Reputation: 191
I am trying to write a web application that will do sort of word processing (say spell check, grammar check, word analysis) using back-end C/C++ code. (I have got c/C++ code working in another desktop app... I want to bring it to web). I want an example minimal code doing this (pass array of strings from JavaScript to c/c++ code...c/c++ code will do the word operations... I have this code ......and the resulting array of strings will be sent back to JavaScript where they will be processed further. (passing arrays to and from is important) Please point me to any such code/tutorial, from where I can make a start.

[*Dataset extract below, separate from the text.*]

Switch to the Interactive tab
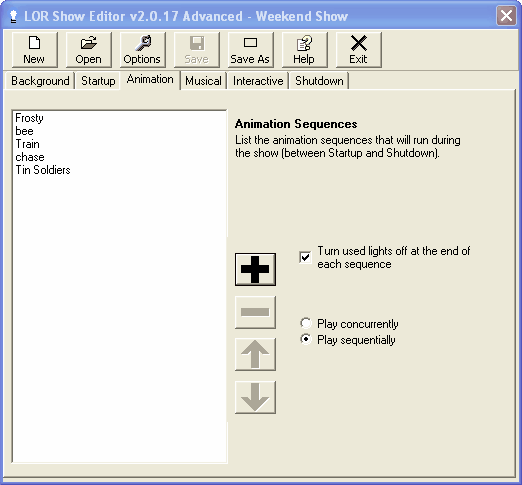The image size is (522, 485). [258, 81]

I searched GitHub. I found several projects using emscripten but could not get this anywhere. (Only place I could get some clue was Hunspell built with emscripten ... however I could not build it successfully)
Please let me know . Thanks in advance.
Upvotes: 5
Views: 1068
Reputation: 1579
First prepare the C++ side to receive a string (character array):
static char *string_buffer = NULL;
static size_t string_length = 0;
void EMSCRIPTEN_KEEPALIVE string_start_js(void) {}
void EMSCRIPTEN_KEEPALIVE string_final_js(void) {}
char * EMSCRIPTEN_KEEPALIVE string_ensure(size_t length)
{
// ensure that the buffer is long enough
if (length <= string_length) return string_buffer;
// grow the buffer
char *new_buffer = realloc(string_buffer, length + 1);
// handle the out of memory
if (new_buffer == null) return NULL;
// remember
string_buffer = new_buffer;
string_length = length;
// done
return string_buffer;
}
void EMSCRIPTEN_KEEPALIVE string_handle(size_t length)
{
// sanity
if (string_buffer == NULL || length > string_length) halt;
// terminate
string_buffer[length] = 0;
// work with the string characters, store/process it
}
void EMSCRIPTEN_KEEPALIVE string_clear(void)
{
// friendly
if (string_buffer == NULL) return;
// free
free(string_buffer);
// remember
string_buffer = NULL;
string_length = 0;
}
From the JavaScript side send one string to the C++ side:
let strings = ["abc", "defg", "1"];
// inform the C++ side that some strings are going to be transferred
exports['string_start_js']();
// send all strings
for (var i = 0; i < strings.length; i++)
{
// single string to transport
let string = strings[i];
// convert to a byte array
let string_bytes = new TextEncoder().encode(string);
// ensure enough memory in the C++ side
let string_offset = exports["string_ensure"](string_bytes.byteLength);
// handle the out of memory
if (string_offset == 0) throw "ops...";
// have view of the instance memory
let view = new Uint8Array(memory.buffer, string_offset, string_bytes.byteLength);
// copy the string bytes to the memory
view.set(string_bytes);
// handle
exports['string_handle'](string_bytes.byteLength);
}
// inform the C++ side that all strings were transferred
exports['string_final_js']();
// clear the used buffer
exports['string_clear']();
The way from C++ to WASM can be more simple:
view
of the memoryview
Something like this in the C++ side:
extern "C" {
extern void string_start_cpp(void);
extern void string_final_cpp(void);
extern void string_fetch(char *pointer, size_t length);
}
void foo(void)
{
// inform the JavaScript side that
string_start_cpp();
// runtime string
const char *demo = "abc";
// send to JavaScript
string_fetch(demo, strlen(demo));
// inform the JavaScript side all strings were send
string_final_cpp();
}
And in JavaScript supply the functions during the instance creation:
string_start_cpp: function(offset, length)
{
console.log("{");
},
string_final_cpp: function(offset, length)
{
console.log("}");
},
string_fetch: function(offset, length)
{
// view the bytes
let view = new Uint8Array(memory.buffer, offset, length);
// convert the UTF-8 bytes to a string
let string = new TextDecoder().decode(view);
// use
console.log(string);
}
I did not test the code, there could be some syntax errors. You can improve in many places the code, but the idea is what counts.